* WHAT THE TASK ASKS *
Pick out every line below that contains the word "order" and copy each such line in full. Match the word with its case exactly as given.

* EXCERPTED DATA *

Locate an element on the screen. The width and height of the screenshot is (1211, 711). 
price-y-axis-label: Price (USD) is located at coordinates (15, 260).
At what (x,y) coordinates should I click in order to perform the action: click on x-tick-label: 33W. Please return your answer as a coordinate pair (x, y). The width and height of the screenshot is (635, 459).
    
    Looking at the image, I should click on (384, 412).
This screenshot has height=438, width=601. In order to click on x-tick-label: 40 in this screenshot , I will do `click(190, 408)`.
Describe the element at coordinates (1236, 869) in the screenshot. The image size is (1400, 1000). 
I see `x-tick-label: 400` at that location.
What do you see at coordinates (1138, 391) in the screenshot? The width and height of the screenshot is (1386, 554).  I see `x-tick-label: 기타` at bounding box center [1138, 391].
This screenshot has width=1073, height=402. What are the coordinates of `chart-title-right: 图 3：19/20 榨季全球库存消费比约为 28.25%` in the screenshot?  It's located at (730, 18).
==
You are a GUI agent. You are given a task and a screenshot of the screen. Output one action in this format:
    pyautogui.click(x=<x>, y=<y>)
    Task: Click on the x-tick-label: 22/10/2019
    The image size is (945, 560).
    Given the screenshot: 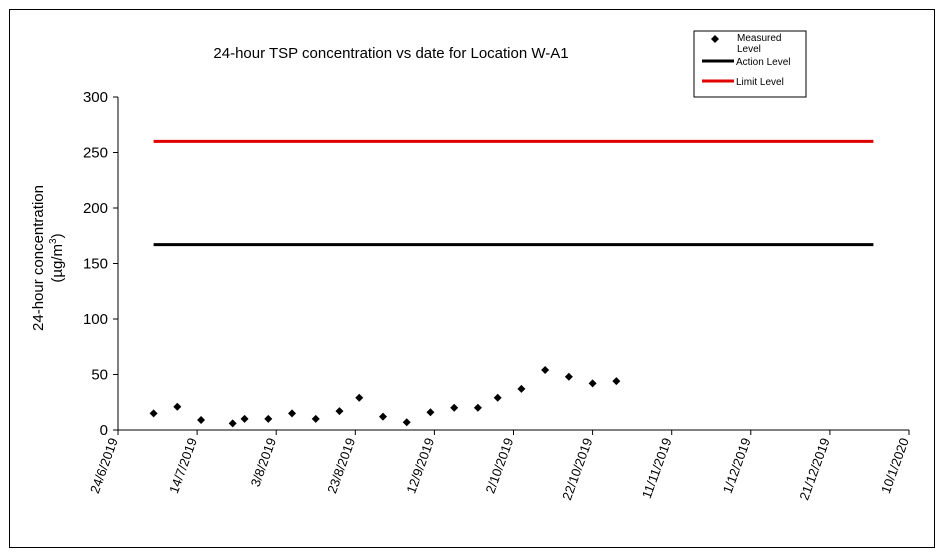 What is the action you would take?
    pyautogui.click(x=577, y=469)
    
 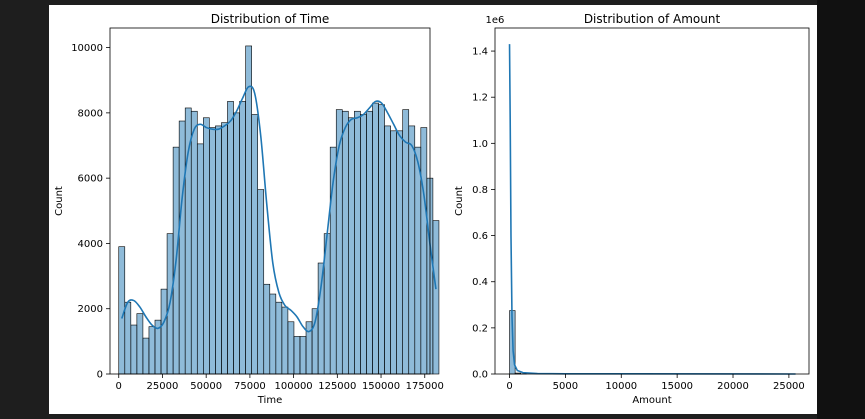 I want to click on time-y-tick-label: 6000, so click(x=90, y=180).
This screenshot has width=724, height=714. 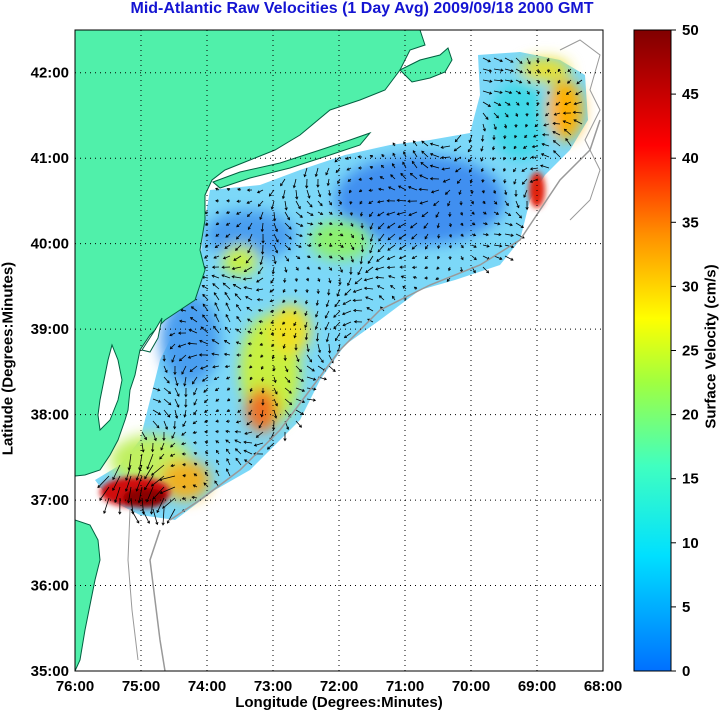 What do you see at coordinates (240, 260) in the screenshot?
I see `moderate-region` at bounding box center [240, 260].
--
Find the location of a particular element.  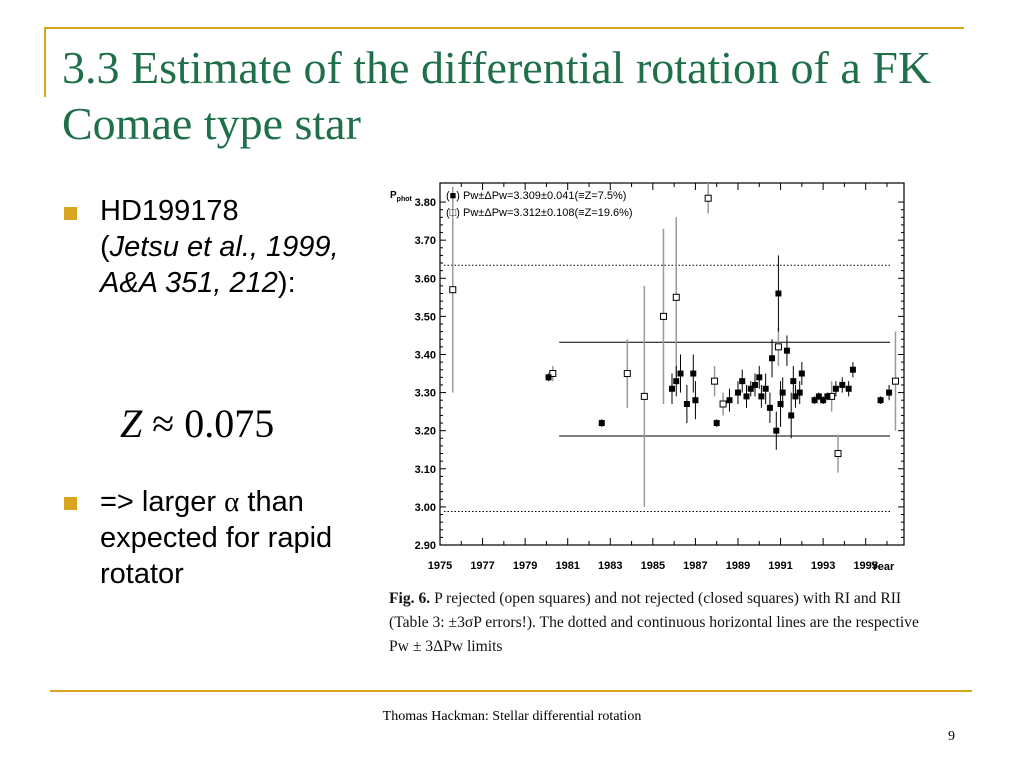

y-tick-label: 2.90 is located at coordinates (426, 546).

* ANSWER TO THE EXERCISE *
At what (x,y) coordinates should I click in order to perform the action: click on x-tick-label: 33W. Please return your answer as a coordinate pair (x, y). The width and height of the screenshot is (635, 459).
This screenshot has height=438, width=601. In order to click on x-tick-label: 40 in this screenshot , I will do `click(190, 408)`.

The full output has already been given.